Guida autonoma, la connessione 5G basterà?

Le società di telecomunicazioni creeranno una rete 5G anche lontano dai centri abitati, dove conviene meno investire?


L'immagine di un'autostrada
Le auto a guida autonoma connesse (Connected Autonomous Vehicles, CAV) hanno bisogno di una connessione dati robusta, affidabile, ad alta banda e ad alta velocità per ricevere ed inviare l'enorme molte di dati necessari a far funzionare la guida autonoma. Si dice che questa rete sarà il 5G, la prossima generazione di connessione dati, ma basterà?

Secondo alcuni esperti no. O meglio, sarà sufficiente nei centri abitati ma non lungo le strade di campagna o anche le strade e autostrade principali nei punti più lontani dai centri abitati. In una intervista rilasciata a Motherboard, ad esempio, il managing director del Waterloo Center for Automotive Research Ross McKenzie spiega: "La gente mi chiede quanto tempo passerà prima che possano comprare un veicolo a guida autonoma. E la mia risposta è: dove hai intenzione di andare?".


Secondo McKenzie, infatti, le società che gestiscono le reti internet cellulari non hanno molto interesse a investire in aree lontane dai centri abitati. Spendere miliardi di dollari per garantire una copertura dati in luoghi dove i clienti non possono che essere pochi è una follia per loro.
McKenzie non ha tutti i torti: già oggi nei lunghi viaggi tra una città e l'altra, ma persino tra un paese e l'altro della provincia italiana, ci sono ampie zone non coperte neanche da un segnale sufficiente a fare le telefonate. Figuriamoci a gestire una, dieci, cento o mille auto a guida autonoma. E, senza segnale, la guida autonoma non funziona come dovrebbe, perché non riceve gran parte delle informazioni di cui ha bisogno per funzionare. Punto.

Una soluzione c'è, ma neanche definitiva: le auto a guida autonoma hanno già (almeno negli Stati Uniti) una frequenza radio dedicata per le comunicazioni a corto raggio. Serve per permettere a più auto connesse di scambiarsi i dati. Una sorta di rete tra veicoli autonomi e connessi, in cui ogni veicolo fa da ponte verso l'altro.
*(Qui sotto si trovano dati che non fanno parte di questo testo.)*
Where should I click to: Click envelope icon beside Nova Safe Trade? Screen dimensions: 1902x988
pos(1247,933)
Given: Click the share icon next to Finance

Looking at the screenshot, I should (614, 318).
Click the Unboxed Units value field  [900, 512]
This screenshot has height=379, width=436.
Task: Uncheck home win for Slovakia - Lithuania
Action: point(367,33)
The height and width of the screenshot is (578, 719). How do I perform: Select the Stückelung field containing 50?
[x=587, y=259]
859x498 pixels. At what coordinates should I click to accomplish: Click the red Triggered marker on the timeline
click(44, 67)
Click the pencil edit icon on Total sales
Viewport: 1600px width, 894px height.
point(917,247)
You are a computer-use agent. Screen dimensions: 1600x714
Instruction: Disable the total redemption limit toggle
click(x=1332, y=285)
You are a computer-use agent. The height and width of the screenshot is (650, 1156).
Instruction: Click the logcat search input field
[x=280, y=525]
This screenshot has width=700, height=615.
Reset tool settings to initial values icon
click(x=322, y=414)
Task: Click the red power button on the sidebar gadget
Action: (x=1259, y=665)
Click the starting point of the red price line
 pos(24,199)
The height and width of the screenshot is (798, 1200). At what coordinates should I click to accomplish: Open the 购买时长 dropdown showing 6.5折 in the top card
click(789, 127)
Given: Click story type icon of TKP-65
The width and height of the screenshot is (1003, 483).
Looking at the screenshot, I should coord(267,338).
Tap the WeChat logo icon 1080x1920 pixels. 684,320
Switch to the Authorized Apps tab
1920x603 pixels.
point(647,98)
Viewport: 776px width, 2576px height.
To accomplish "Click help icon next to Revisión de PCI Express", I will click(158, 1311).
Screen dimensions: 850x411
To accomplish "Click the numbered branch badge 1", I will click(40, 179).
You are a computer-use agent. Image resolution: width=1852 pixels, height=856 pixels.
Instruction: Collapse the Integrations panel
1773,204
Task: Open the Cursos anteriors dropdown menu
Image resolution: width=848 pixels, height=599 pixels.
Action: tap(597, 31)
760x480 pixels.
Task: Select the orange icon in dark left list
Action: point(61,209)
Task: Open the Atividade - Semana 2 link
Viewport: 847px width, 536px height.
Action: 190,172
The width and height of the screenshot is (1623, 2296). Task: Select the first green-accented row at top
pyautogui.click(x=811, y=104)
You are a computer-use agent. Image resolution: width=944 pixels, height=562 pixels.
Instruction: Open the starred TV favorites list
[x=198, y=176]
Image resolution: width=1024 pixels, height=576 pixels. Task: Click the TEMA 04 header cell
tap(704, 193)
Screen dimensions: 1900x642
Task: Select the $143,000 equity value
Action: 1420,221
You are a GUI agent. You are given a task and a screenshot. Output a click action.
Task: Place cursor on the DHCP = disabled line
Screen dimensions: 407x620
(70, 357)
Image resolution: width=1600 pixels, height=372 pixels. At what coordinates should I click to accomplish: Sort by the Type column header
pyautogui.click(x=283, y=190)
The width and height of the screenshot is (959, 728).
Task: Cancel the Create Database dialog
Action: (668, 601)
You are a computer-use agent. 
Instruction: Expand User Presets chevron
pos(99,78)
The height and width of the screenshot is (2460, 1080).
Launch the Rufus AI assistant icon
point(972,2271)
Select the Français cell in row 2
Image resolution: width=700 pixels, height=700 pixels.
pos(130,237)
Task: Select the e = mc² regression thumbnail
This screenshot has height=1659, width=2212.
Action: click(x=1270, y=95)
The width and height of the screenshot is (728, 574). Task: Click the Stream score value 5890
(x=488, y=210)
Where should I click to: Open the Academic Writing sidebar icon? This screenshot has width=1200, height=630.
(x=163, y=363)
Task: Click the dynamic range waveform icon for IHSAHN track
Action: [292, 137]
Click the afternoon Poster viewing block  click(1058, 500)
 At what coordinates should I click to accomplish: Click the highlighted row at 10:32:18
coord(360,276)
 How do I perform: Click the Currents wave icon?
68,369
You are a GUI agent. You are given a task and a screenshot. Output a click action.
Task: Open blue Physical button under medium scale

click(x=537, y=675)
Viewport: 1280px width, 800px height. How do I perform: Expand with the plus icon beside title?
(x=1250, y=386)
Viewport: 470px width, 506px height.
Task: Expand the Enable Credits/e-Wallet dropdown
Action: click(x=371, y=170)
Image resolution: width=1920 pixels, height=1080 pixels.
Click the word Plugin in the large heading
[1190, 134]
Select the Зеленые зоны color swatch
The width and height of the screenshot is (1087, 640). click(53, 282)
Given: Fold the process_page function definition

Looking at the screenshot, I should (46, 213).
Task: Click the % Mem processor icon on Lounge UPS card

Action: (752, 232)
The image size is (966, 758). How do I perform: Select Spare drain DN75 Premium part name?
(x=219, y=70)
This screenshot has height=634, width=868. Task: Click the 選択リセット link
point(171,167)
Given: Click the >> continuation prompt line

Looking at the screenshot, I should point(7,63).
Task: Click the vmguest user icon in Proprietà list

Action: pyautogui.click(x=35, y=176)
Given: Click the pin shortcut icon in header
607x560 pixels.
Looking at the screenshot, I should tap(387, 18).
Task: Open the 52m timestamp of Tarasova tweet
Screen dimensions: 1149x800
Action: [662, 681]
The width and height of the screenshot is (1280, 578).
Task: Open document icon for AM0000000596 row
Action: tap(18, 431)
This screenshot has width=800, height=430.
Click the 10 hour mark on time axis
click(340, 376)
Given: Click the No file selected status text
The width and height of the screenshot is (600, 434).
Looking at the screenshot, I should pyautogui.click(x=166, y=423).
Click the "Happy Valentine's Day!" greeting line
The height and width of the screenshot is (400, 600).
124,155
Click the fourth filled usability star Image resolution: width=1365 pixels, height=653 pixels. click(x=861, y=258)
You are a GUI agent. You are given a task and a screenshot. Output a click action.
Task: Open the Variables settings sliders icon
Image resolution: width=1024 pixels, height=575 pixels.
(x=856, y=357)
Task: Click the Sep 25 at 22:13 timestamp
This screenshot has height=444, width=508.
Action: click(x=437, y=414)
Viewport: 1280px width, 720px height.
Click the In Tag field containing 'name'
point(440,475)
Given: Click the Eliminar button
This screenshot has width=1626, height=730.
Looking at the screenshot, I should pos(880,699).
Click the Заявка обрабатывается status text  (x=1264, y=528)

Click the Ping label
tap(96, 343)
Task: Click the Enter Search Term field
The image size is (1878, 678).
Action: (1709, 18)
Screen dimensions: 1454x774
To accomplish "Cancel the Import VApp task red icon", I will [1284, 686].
Ma questa frequenza è, come dicevamo, a corto raggio: 1 chilometro al massimo.

Serve sempre, quindi, una rete universale affidabile e veloce. "Ma quando iniziamo a ragionare del lato economico della faccenda - si chiede Robert Fitts del Canadian Consortium of Telecoms and Marketing Companies - chi pagherà questa rete?". Domanda più che lecita.

Un'altra soluzione sarebbe quella di utilizzare la connessione degli smartphone dei passeggeri delle auto a guida autonoma: uno almeno avrà un minimo di connessione e potrà condividerla con gli altri e si potrebbero prevedere incentivi economici per chi lo fa, come sconti sulla tariffa. Ma se nessuno ha una "tacca" a disposizione?

Queste, e molte altre domande, dovranno trovare una risposta prima che le auto a guida autonoma possano realmente arrivare sul mercato.